** REQUIRED ACTION **
Will you give the material below again, every line exactly as it is?

** DATA PROVIDED **
☆ ☆ ☆ ☆ ☆ ☆ ☆

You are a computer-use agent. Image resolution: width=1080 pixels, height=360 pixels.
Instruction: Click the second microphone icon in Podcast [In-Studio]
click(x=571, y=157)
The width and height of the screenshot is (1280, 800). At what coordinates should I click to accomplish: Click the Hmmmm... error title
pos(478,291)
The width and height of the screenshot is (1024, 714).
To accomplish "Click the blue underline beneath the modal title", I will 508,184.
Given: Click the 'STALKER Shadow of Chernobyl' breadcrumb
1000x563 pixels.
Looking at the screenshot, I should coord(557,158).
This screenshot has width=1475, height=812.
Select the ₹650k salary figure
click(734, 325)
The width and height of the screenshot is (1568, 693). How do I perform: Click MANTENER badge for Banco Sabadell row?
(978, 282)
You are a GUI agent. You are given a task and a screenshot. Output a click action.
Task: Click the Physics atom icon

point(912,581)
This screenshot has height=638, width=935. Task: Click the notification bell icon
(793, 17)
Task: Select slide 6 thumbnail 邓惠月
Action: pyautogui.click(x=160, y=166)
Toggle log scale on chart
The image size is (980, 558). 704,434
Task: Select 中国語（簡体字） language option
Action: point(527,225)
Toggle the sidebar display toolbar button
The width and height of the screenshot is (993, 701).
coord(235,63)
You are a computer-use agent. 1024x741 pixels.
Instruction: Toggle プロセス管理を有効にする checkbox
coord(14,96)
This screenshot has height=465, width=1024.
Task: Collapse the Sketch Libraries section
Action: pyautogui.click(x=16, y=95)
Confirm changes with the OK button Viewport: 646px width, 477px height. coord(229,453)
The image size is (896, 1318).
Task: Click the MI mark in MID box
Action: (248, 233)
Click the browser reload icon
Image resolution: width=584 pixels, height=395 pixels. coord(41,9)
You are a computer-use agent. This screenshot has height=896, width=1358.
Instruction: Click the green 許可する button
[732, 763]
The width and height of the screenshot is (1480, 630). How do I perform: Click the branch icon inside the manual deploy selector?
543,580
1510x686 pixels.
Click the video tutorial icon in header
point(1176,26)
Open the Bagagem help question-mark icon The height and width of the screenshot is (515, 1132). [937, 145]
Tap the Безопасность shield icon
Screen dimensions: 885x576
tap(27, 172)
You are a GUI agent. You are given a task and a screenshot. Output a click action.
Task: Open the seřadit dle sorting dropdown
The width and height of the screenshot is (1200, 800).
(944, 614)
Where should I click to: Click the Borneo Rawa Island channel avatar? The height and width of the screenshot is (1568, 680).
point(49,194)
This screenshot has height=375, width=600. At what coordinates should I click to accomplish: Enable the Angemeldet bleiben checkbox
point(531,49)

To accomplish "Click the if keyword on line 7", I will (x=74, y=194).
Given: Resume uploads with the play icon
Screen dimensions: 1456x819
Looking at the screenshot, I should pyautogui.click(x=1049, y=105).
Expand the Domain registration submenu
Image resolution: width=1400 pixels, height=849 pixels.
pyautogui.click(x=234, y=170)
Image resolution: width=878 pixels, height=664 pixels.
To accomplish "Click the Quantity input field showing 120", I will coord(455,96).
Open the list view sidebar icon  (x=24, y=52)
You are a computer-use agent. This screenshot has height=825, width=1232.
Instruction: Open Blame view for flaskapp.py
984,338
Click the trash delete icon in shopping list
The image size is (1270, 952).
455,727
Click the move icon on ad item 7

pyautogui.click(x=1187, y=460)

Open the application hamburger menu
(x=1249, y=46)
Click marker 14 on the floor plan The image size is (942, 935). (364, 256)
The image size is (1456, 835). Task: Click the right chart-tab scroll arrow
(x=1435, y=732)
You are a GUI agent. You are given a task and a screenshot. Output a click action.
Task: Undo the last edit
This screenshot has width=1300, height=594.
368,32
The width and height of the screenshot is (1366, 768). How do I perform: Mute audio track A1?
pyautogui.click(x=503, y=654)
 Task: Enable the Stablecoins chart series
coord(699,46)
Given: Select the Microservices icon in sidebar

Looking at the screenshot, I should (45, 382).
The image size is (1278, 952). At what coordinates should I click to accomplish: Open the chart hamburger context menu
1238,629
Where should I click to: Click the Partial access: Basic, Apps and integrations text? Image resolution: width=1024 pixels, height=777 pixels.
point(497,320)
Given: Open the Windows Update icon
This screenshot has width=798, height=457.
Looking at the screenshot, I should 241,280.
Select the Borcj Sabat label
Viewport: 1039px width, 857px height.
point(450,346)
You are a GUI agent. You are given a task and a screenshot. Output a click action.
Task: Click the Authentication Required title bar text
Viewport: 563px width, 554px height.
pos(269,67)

☆ ☆ ☆ ☆ ☆ ☆ ☆

** ANSWER SECTION **
You are a computer-use agent. Image resolution: width=1080 pixels, height=360 pixels.
Instruction: Click the second microphone icon in Podcast [In-Studio]
click(x=571, y=157)
The width and height of the screenshot is (1280, 800). At what coordinates should I click to accomplish: Click the Hmmmm... error title
pos(478,291)
The width and height of the screenshot is (1024, 714).
To accomplish "Click the blue underline beneath the modal title", I will 508,184.
Given: Click the 'STALKER Shadow of Chernobyl' breadcrumb
1000x563 pixels.
Looking at the screenshot, I should coord(557,158).
This screenshot has width=1475, height=812.
Select the ₹650k salary figure
click(734, 325)
The width and height of the screenshot is (1568, 693). How do I perform: Click MANTENER badge for Banco Sabadell row?
(978, 282)
You are a GUI agent. You are given a task and a screenshot. Output a click action.
Task: Click the Physics atom icon

point(912,581)
This screenshot has height=638, width=935. Task: Click the notification bell icon
(793, 17)
Task: Select slide 6 thumbnail 邓惠月
Action: pyautogui.click(x=160, y=166)
Toggle log scale on chart
The image size is (980, 558). 704,434
Task: Select 中国語（簡体字） language option
Action: point(527,225)
Toggle the sidebar display toolbar button
The width and height of the screenshot is (993, 701).
coord(235,63)
You are a computer-use agent. 1024x741 pixels.
Instruction: Toggle プロセス管理を有効にする checkbox
coord(14,96)
This screenshot has height=465, width=1024.
Task: Collapse the Sketch Libraries section
Action: pyautogui.click(x=16, y=95)
Confirm changes with the OK button Viewport: 646px width, 477px height. coord(229,453)
The image size is (896, 1318).
Task: Click the MI mark in MID box
Action: (248, 233)
Click the browser reload icon
Image resolution: width=584 pixels, height=395 pixels. coord(41,9)
You are a computer-use agent. This screenshot has height=896, width=1358.
Instruction: Click the green 許可する button
[732, 763]
The width and height of the screenshot is (1480, 630). How do I perform: Click the branch icon inside the manual deploy selector?
543,580
1510x686 pixels.
Click the video tutorial icon in header
point(1176,26)
Open the Bagagem help question-mark icon The height and width of the screenshot is (515, 1132). [937, 145]
Tap the Безопасность shield icon
Screen dimensions: 885x576
tap(27, 172)
You are a GUI agent. You are given a task and a screenshot. Output a click action.
Task: Open the seřadit dle sorting dropdown
The width and height of the screenshot is (1200, 800).
(944, 614)
Where should I click to: Click the Borneo Rawa Island channel avatar? The height and width of the screenshot is (1568, 680).
point(49,194)
This screenshot has height=375, width=600. At what coordinates should I click to accomplish: Enable the Angemeldet bleiben checkbox
point(531,49)

To accomplish "Click the if keyword on line 7", I will (x=74, y=194).
Given: Resume uploads with the play icon
Screen dimensions: 1456x819
Looking at the screenshot, I should pyautogui.click(x=1049, y=105).
Expand the Domain registration submenu
Image resolution: width=1400 pixels, height=849 pixels.
pyautogui.click(x=234, y=170)
Image resolution: width=878 pixels, height=664 pixels.
To accomplish "Click the Quantity input field showing 120", I will coord(455,96).
Open the list view sidebar icon  (x=24, y=52)
You are a computer-use agent. This screenshot has height=825, width=1232.
Instruction: Open Blame view for flaskapp.py
984,338
Click the trash delete icon in shopping list
The image size is (1270, 952).
455,727
Click the move icon on ad item 7

pyautogui.click(x=1187, y=460)

Open the application hamburger menu
(x=1249, y=46)
Click marker 14 on the floor plan The image size is (942, 935). (364, 256)
The image size is (1456, 835). Task: Click the right chart-tab scroll arrow
(x=1435, y=732)
You are a GUI agent. You are given a task and a screenshot. Output a click action.
Task: Undo the last edit
This screenshot has width=1300, height=594.
368,32
The width and height of the screenshot is (1366, 768). How do I perform: Mute audio track A1?
pyautogui.click(x=503, y=654)
 Task: Enable the Stablecoins chart series
coord(699,46)
Given: Select the Microservices icon in sidebar

Looking at the screenshot, I should (45, 382).
The image size is (1278, 952). At what coordinates should I click to accomplish: Open the chart hamburger context menu
1238,629
Where should I click to: Click the Partial access: Basic, Apps and integrations text? Image resolution: width=1024 pixels, height=777 pixels.
point(497,320)
Given: Open the Windows Update icon
This screenshot has width=798, height=457.
Looking at the screenshot, I should 241,280.
Select the Borcj Sabat label
Viewport: 1039px width, 857px height.
point(450,346)
You are a GUI agent. You are given a task and a screenshot. Output a click action.
Task: Click the Authentication Required title bar text
Viewport: 563px width, 554px height.
pos(269,67)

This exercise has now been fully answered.